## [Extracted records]
····················

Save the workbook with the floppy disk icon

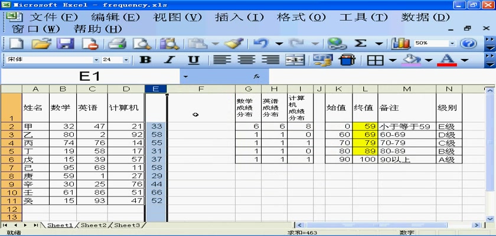coord(64,43)
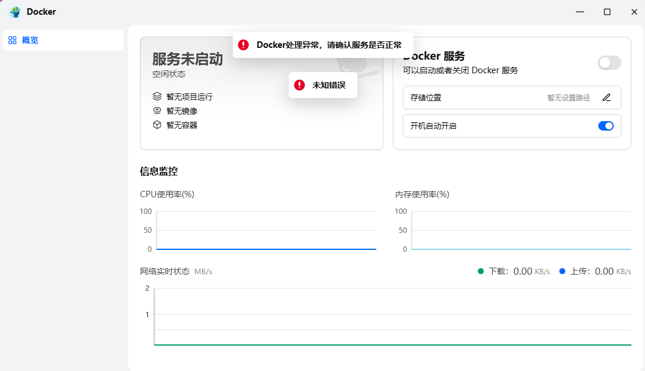Screen dimensions: 645x371
Task: Select 概览 in the navigation sidebar
Action: [29, 40]
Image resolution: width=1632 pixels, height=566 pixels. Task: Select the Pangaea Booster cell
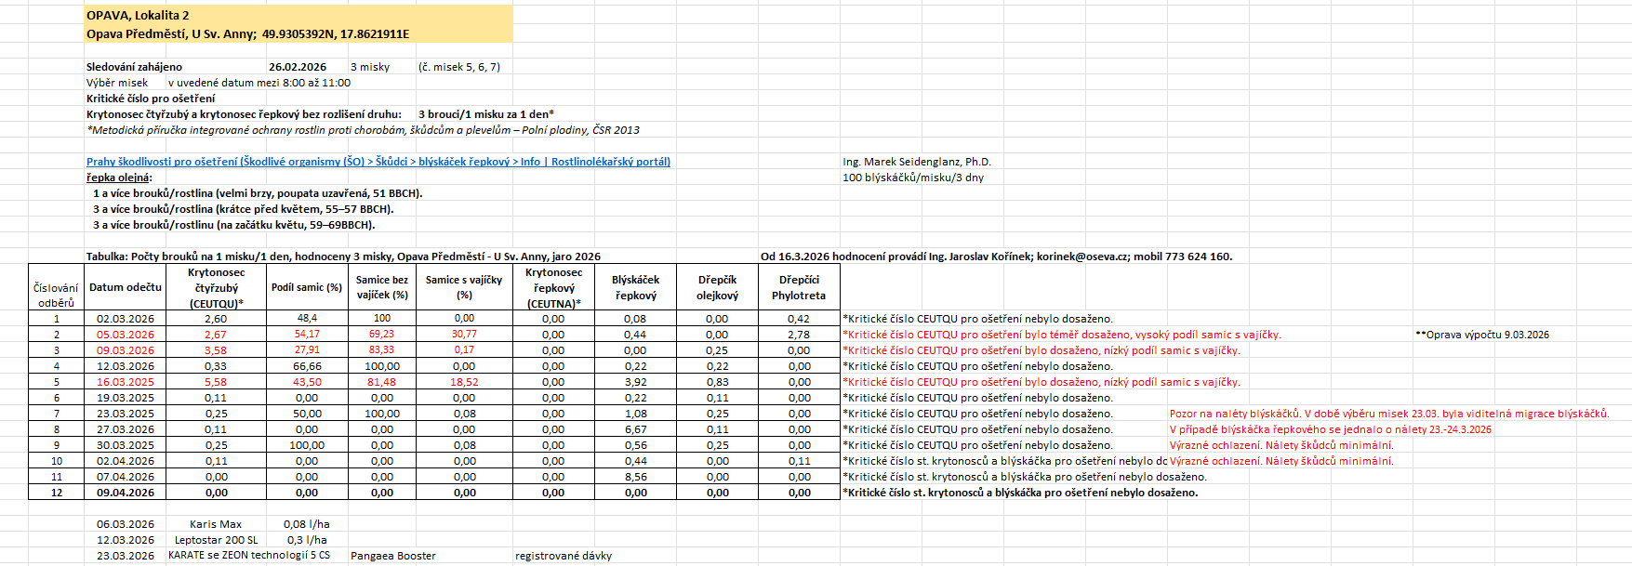[x=393, y=556]
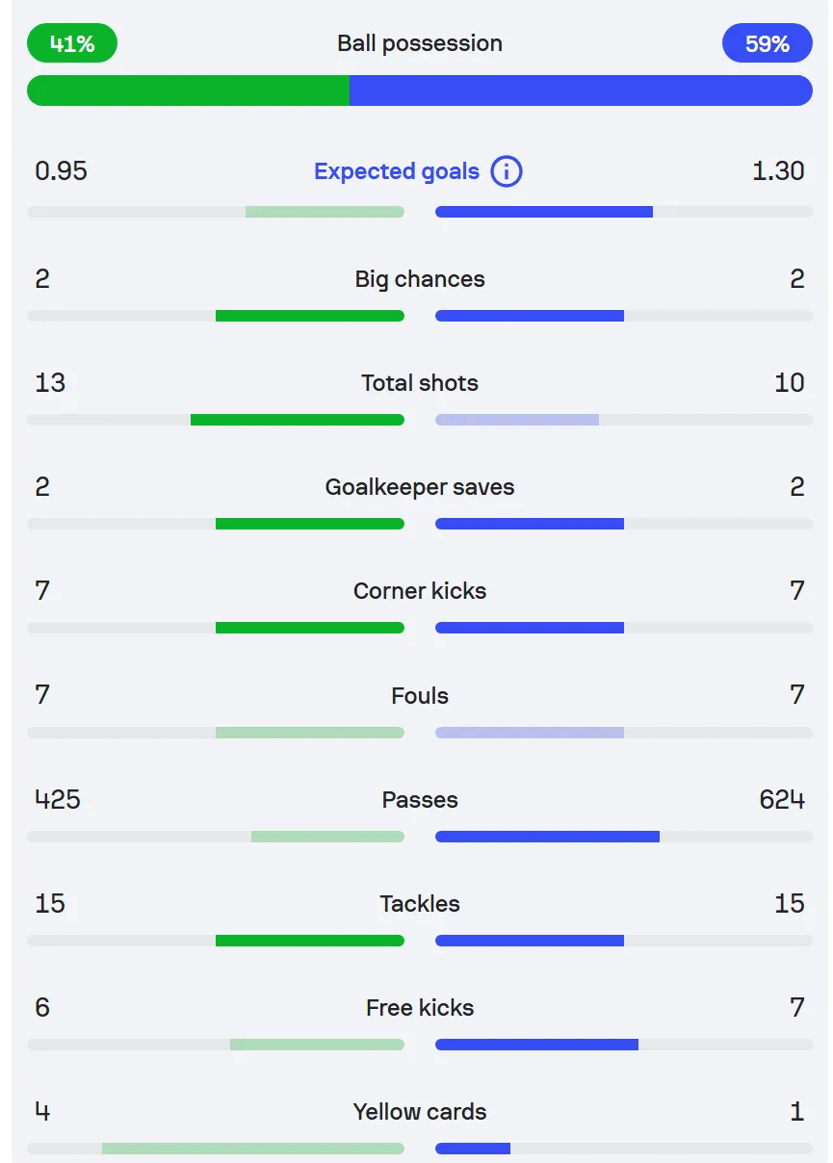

····················

## [Task brief]
A word-for-word copy of the data above is needed, one that omits the pictures.

## [Exercise output]
Save the workbook with the floppy disk icon

coord(64,43)
Screen dimensions: 645x371
Task: Select 概览 in the navigation sidebar
Action: [29, 40]
Image resolution: width=1632 pixels, height=566 pixels. Task: Select the Pangaea Booster cell
[x=393, y=556]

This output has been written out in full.